Exercise text below:

How trainable is your VO2 max?
While VO2 max doesn't completely define athletic performance, it is a huge factor and something all triathletes can work on.
VO2 max. It’s the measurement we all know and it’s the one we most often associate with endurance performances. The Oxford Dictionary defines VO2 max as the maximum or optimum rate at which the heart, lungs and muscles can effectively use oxygen during exercise. Hence it is most often used to evaluate an individual’s aerobic capacity.
The highest recorded VO2 max came from Norwegian cyclist Oskar Svendsen in 2012 at the age of 18. Physiologist Joar Hansen of University College Lillehammer found the young Norwegian cyclist to have a VO2 max of 97.5 ml/min/kg. Now 25, Svendsen is no longer in the sport professionally, but was the World Junior time trial champion in 2012.
Other noticeable VO2 max results are Greg Lemond – 92.5 – a four-time Tour de France winner, Miguel Indurain – 88 – a five-time Tour de France winner, Kip Keino – 82 – an Olympic champion on the track (1500m), while Chris Froome has been recorded to have an 84.5 VO2 max (2015).

End of Exercise text.
Dataset excerpts below:

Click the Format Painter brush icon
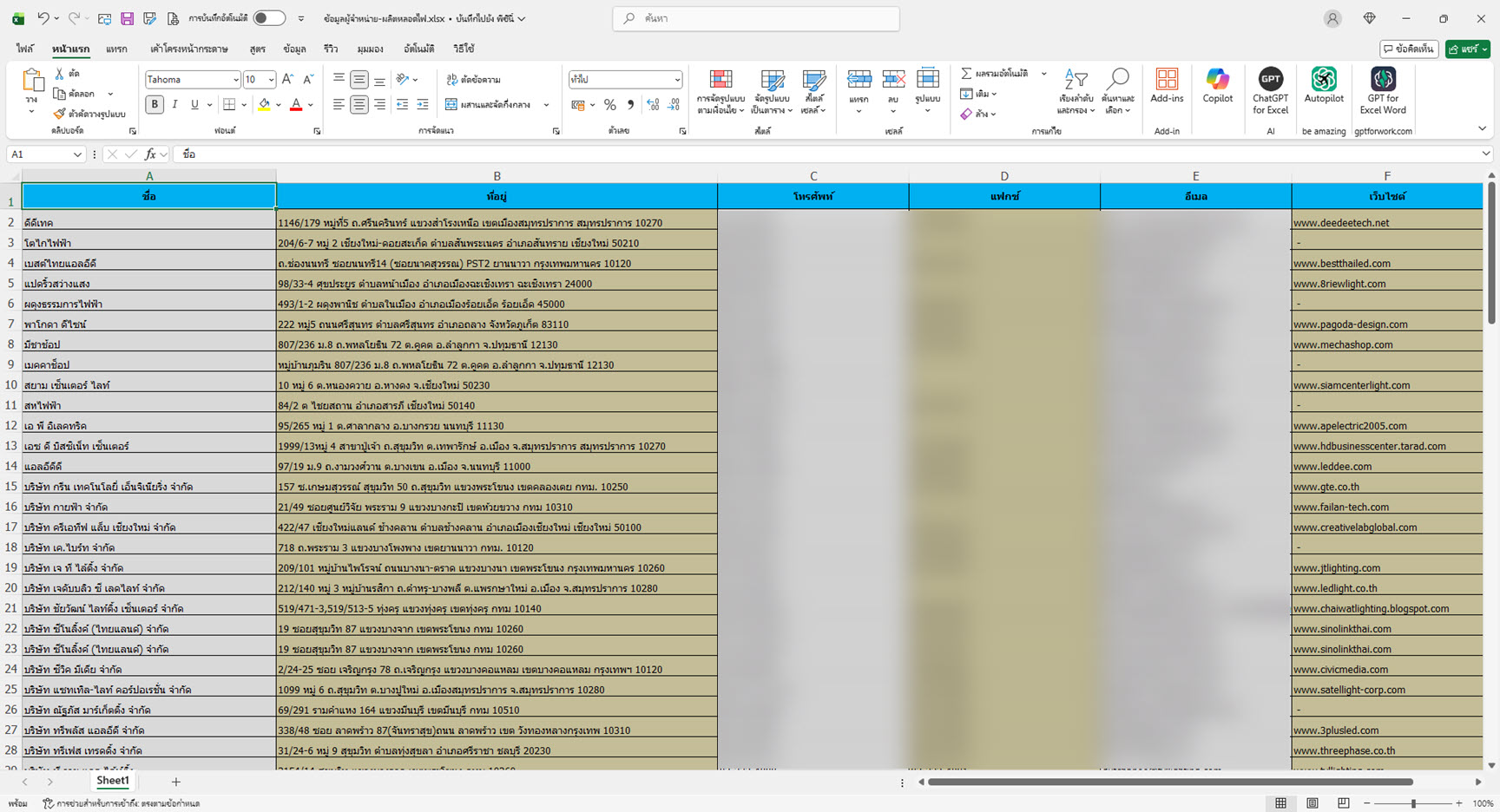1500x812 pixels. point(60,114)
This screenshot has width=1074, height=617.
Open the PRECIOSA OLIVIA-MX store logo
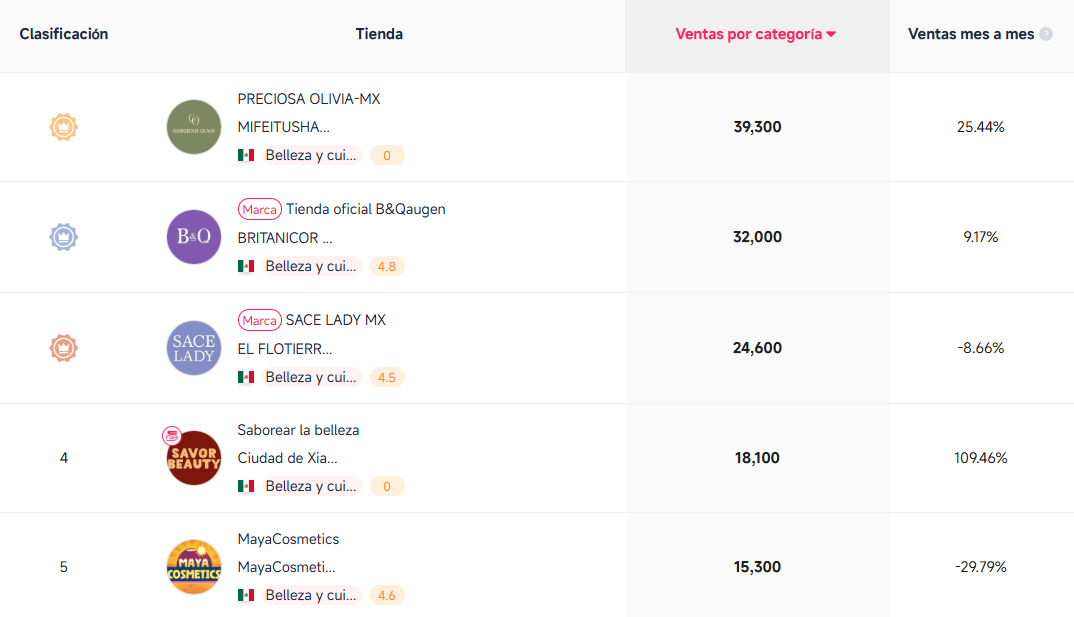click(194, 127)
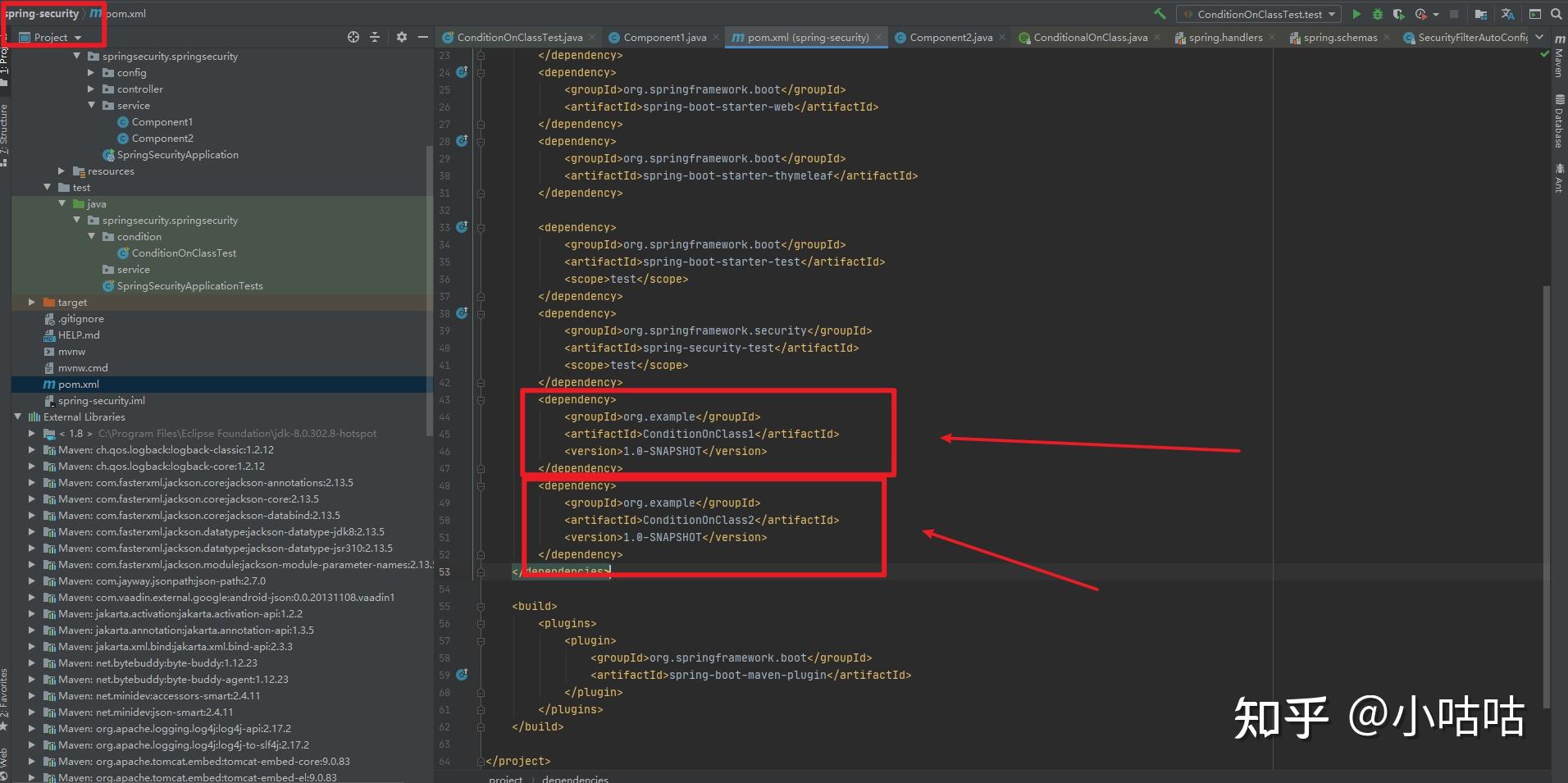Click the Translate icon in the toolbar
This screenshot has width=1568, height=783.
[x=1507, y=14]
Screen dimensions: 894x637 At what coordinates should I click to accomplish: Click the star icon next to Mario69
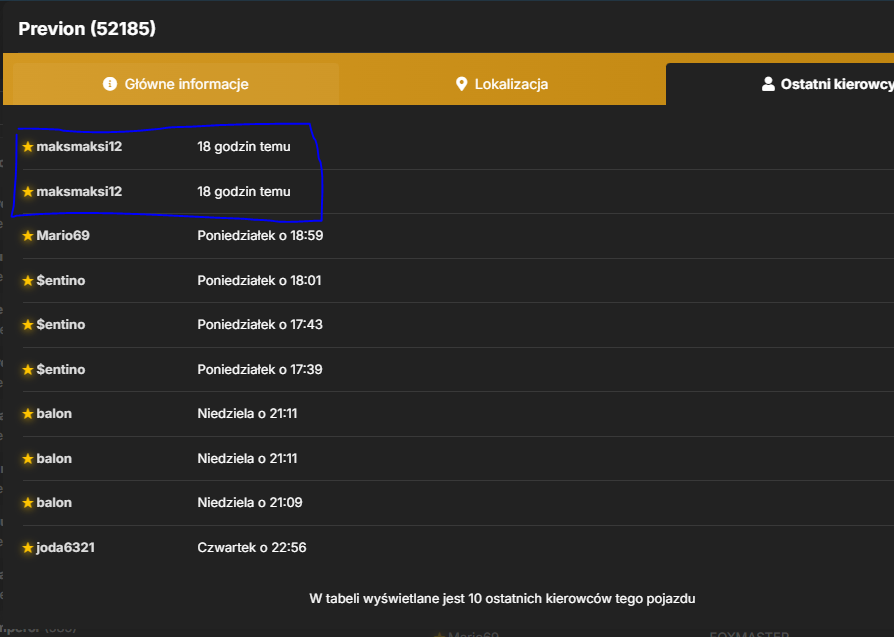tap(28, 236)
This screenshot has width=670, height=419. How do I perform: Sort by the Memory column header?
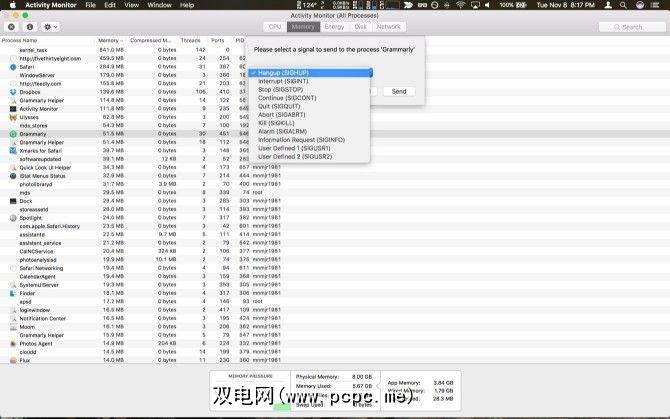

End of Dataset excerpts.

● **Tasks to carry out**
1 - In the VO2 max article, what VO2 max did physiologist Joar Hansen measure for Oskar Svendsen?
2 - Duplicate everything in the VO2 max article above, from "VO2 max. It’s" down to "champion in 2012.".

● **Solutions by task**
1 - 97.5 ml/min/kg

2 -
VO2 max. It’s the measurement we all know and it’s the one we most often associate with endurance performances. The Oxford Dictionary defines VO2 max as the maximum or optimum rate at which the heart, lungs and muscles can effectively use oxygen during exercise. Hence it is most often used to evaluate an individual’s aerobic capacity.
The highest recorded VO2 max came from Norwegian cyclist Oskar Svendsen in 2012 at the age of 18. Physiologist Joar Hansen of University College Lillehammer found the young Norwegian cyclist to have a VO2 max of 97.5 ml/min/kg. Now 25, Svendsen is no longer in the sport professionally, but was the World Junior time trial champion in 2012.